§ What is asked:
Replace "header" with "heading" throughout the entries below, keep everything else unchanged, and leave the pictures out.

Rows of pointing data
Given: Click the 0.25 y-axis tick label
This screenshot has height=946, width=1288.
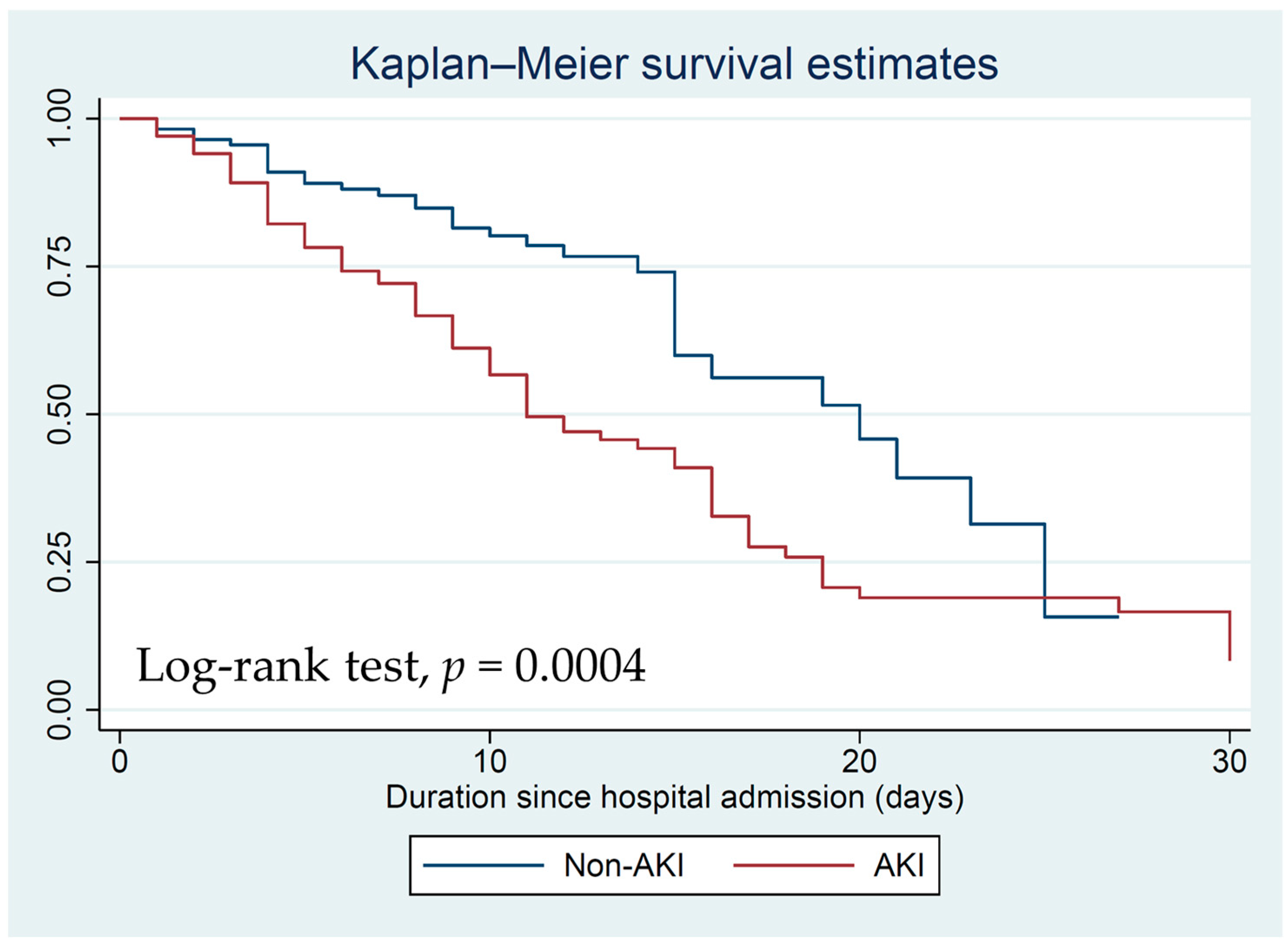Looking at the screenshot, I should click(61, 562).
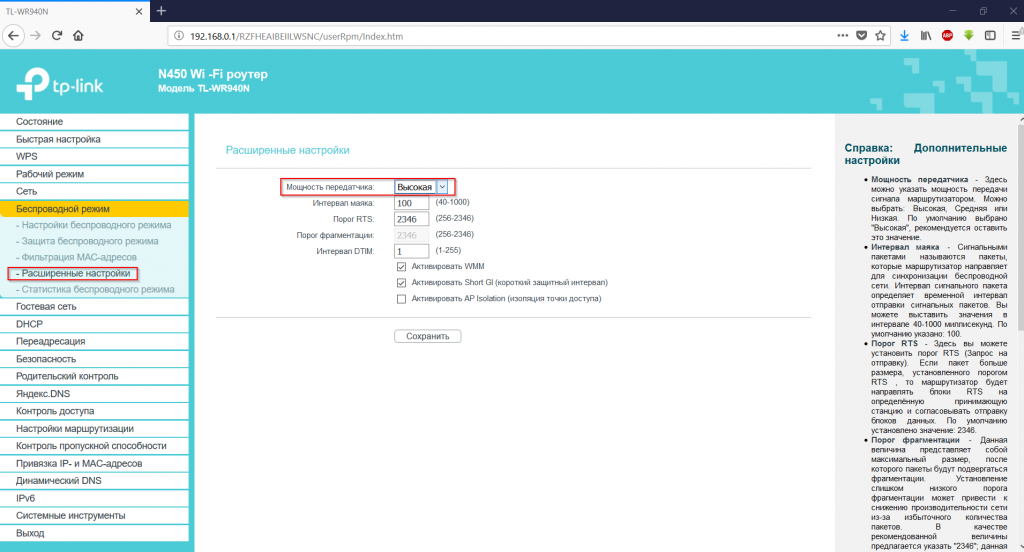Click the Сохранить button

pos(428,336)
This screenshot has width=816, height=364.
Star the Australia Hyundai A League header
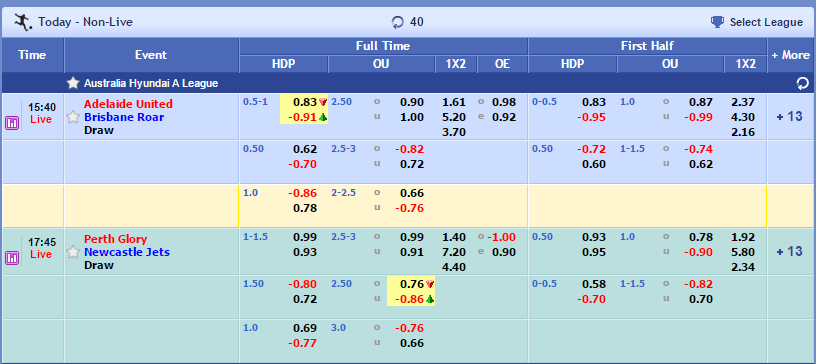pos(73,83)
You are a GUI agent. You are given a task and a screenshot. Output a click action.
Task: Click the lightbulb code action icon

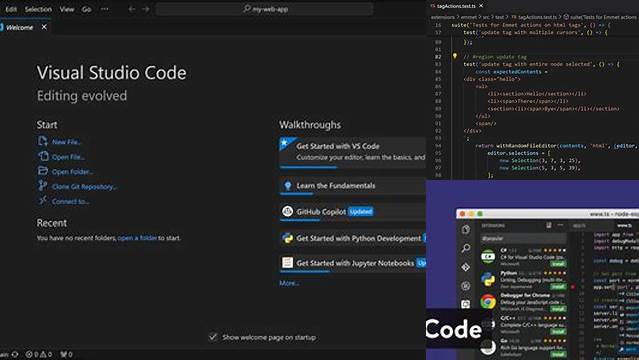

§ Solution to the problem:
Given: Click the 0.25 y-axis tick label
This screenshot has height=946, width=1288.
Looking at the screenshot, I should click(61, 562).
Click the Сохранить button

pos(428,336)
This screenshot has width=816, height=364.
Star the Australia Hyundai A League heading
pos(73,83)
You are a GUI agent. You are given a task and a screenshot. Output a click action.
Task: Click the lightbulb code action icon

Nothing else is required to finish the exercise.